Hamid Rusdi Pejuang Asal Malang, Pimpin Pasukan Bahasa Walikan
Pejuang Kemerdekaan asal Malang, Hamid Rusdi, adalah salah satu sosok yang namanya diabadikan di daerah tersebut. Mulai dari monumen di Jalan Simpang Balapan, Terminal Hamid Rusdi hingga Jalan Hamid Rusdi ada di Kota Malang.
Hamid Rusdi lahir pada 1911 silam di Desa Sumbermanjing Kulon, Kecamatan Pagak, Kabupaten Malang. Ia terlahir dari keluarga kaya-raya berkecukupan harta-benda.
"Hamid Rusdi lahir dari keluarga kaya-raya. Orang tuanya tuan tanah," ujar Pakar Sejarah Kota Malang, Agung Buana pada Senin, 7 Agustus 2023.
Jiwa patriotisme dari Hamid Rusdi mulai tumbuh sejak dia memasuki usia remaja. Bergabung dengan Pandu Ansor hingga bekerja sebagai sopir di Lembaga Pemasyarakatan (Lapas) Lowokwaru.
"Ini masih banyak masyarakat yang belum tahu kalau Hamid Rusdi pernah bekerja sebagai sopir di Lapas Lowokwaru. Di sana ia dilatih oleh tentara Jepang," katanya.
Hamid Rusdi mendapatkan pelatihan militer dari tentara Jepang mulai 1943. Serangan bom atom di Kota Hiroshima dan Nagasaki pada 1945 membuat Jepang angkat kaki dari Indonesia.

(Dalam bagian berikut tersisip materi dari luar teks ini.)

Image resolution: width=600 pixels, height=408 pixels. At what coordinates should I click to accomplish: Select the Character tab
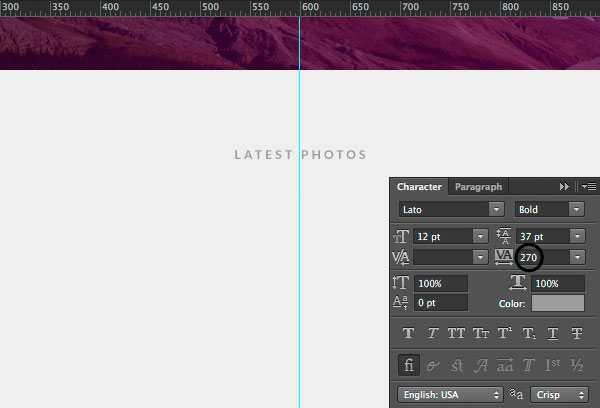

Mengetahui Jepang yang menyerah tanpa syarat kepada sekutu, Hamid Rusdi bersama dengan para pejuang lain melakukan pelucutan senjata kepada tentara Jepang.
"Pelucutan senjata tentara Jepang itu bukan perkara mudah. Tetapi Hamid Rusdi saat itu menjadi komandannya dengan gagah berani melucuti senjata tentara Jepang," ujarnya.
Setelah momen Proklamasi Kemerdekaan Indonesia, Hamid Rusdi direkrut menjadi Badan Keamanan Rakyat atau yang saat ini disebut TNI. Selama karier militernya Hamid Rusdi mendapatkan pangkat letnan kolonel.
Namun pada 1948, atas alasan efisiensi keuangan negara, pangkatnya turun menjadi mayor. Setahun berselang Hamid Rusdi kembali ikut dalam pertempuran Agresi Militer Belanda II.
Pada pertempuran ini Hamid Rusdi memimpin kelompok pejuang bernama Gerilya Rakyat Kota (GRK). Dari kelompok inilah bahasa walikan atau bahasa terbalik mulai digunakan. Tujuannya adalah untuk mengelabui mata-mata dari Belanda.
"Jadi contohnya apabila ingin bicara bagus sekali atau apik sekali diganti jadi kipa ilakes. Bahasa walikan ini untuk mengelabui Belanda saat itu," katanya.
Pada Agresi Militer Belanda II ini Hamid Rusdi mati di tangan penjajah pada 8 Maret 1949. Ia terkena senapan pasukan kolonial di pinggir sungai di Wonokoyo, Kedungkandang.
Hamid Rusdi meninggal dunia pada usia 38 tahun. Ia dimakamkan di Taman Makam Pahlawan Suropati, Kota Malang, pada akhir 1949.